Tra i vari temi trattati ci proponi anche l’estemismo animalista, in particolare con un episodio che accadde alla Sagra delle rane di Villastellone. Cosa accadde?
Simona è diventata vegana, e fin qui tutto bene. Il problema nasce quando l’approccio verso la causa animalista diventa estremo. Infatti in un capitolo Simona annuncia di voler prendere parte a una manifestazione di protesta contro la Sagra delle Rane di Villastellone. La protesta nel 2014 ci fu per davvero: un gruppo di animalisti si presentò laddove le rane dovevano essere fatte saltare in una piazza e boicottò la manifestazione. Gli organizzatori riuscirono a smussare il clima di tensione che si era instaurato solo rinunciando alla gara delle rane, perché gli animalisti avevano casse piene di pile in macchina e le volevano tirarle addosso alla gente. Ed è questo ciò che io trovo folle: quando una causa per la vita (degli animali, nella fattispecie) diventa pretesto per sfogare rabbia, frustrazione e livore contro i propri simili.
I protagonisti vivono principalmente a Torino ed hai voluto inserire spazi precisi che molti riconosceranno. Sono luoghi a cui sei particolarmente legata?
Sono legata a Torino in generale: alla sua eleganza, ai suoi viali larghi, alle sue colline. E’ sempre un piacere usarla come scenografia.
Andrea è un cantante a cui un talent televisivo cambia (o dovrebbe cambiare) la vita professionale. C’è anche questo aspetto del mondo di oggi nel tuo romanzo…
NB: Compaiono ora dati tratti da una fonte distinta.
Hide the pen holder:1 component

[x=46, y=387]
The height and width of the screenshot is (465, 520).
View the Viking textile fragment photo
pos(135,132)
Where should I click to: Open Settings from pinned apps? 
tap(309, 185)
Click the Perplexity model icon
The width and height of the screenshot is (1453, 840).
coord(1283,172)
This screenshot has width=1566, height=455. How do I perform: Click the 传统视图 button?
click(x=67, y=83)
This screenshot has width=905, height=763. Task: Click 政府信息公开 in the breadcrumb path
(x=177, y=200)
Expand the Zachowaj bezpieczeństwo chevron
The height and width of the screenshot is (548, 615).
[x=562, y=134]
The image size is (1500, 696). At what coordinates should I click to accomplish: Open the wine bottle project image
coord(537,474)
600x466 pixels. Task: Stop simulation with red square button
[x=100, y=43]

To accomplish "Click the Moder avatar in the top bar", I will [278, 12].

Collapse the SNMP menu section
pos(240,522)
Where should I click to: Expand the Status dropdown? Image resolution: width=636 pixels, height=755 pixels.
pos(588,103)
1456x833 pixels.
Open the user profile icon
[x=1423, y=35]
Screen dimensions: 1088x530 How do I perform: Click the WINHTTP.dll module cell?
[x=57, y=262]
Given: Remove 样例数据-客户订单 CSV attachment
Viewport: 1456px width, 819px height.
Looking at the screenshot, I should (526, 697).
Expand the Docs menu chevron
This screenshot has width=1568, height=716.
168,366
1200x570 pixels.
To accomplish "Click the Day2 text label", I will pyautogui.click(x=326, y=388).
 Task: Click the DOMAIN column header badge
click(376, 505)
Andrea è un bravo musicista che a un certo punto prova a dare una sterzata alla sua carriera come concorrente di un innominato talent. Ma presto si accorge che per sguazzare in certi meccanismi televisivi bisogna avere un carattere che lui non ha. Andrea regge male la tensione, patisce i giudizi degli esperti e del pubblico, e la prospettiva di dover tenere concerti impegnativi lo manda in crisi. Io credo che chi si cimenta nella carriera di cantante a certi livelli debba non solo avere una bella voce e proporre musica apprezzabile: deve anche avere una gran dose di energia e di freddezza. Non deve andare in tilt all’idea che se, quella sera 8, 80, 800, 8.000, 80.000 persone hanno pagato il biglietto per vederlo, lui su quel palco ci deve salire e deve garantire la sua performance, anche se è stanco o ha mal di pancia. In campo musicale, al netto di altri fattori, sfonda chi ha carattere e Andrea, sensibile e romantico com’è, quel carattere non ce l’ha. Come tanti altri, del resto. Questo è uno dei motivi per cui non tutti coloro hanno preso parte a un talent dopo riescono a fare carriera.
Ci hai abituato a lunghe saghe. Dara e Andrea avranno nuove avventure?
No e non ne prevedo. La storia di Dara e Andrea si chiude qui, anche se in un libro che ho ancora nel cassetto compaiono come cameo e il lettore capirà come il loro rapporto si è evoluto a distanza di quattro anni.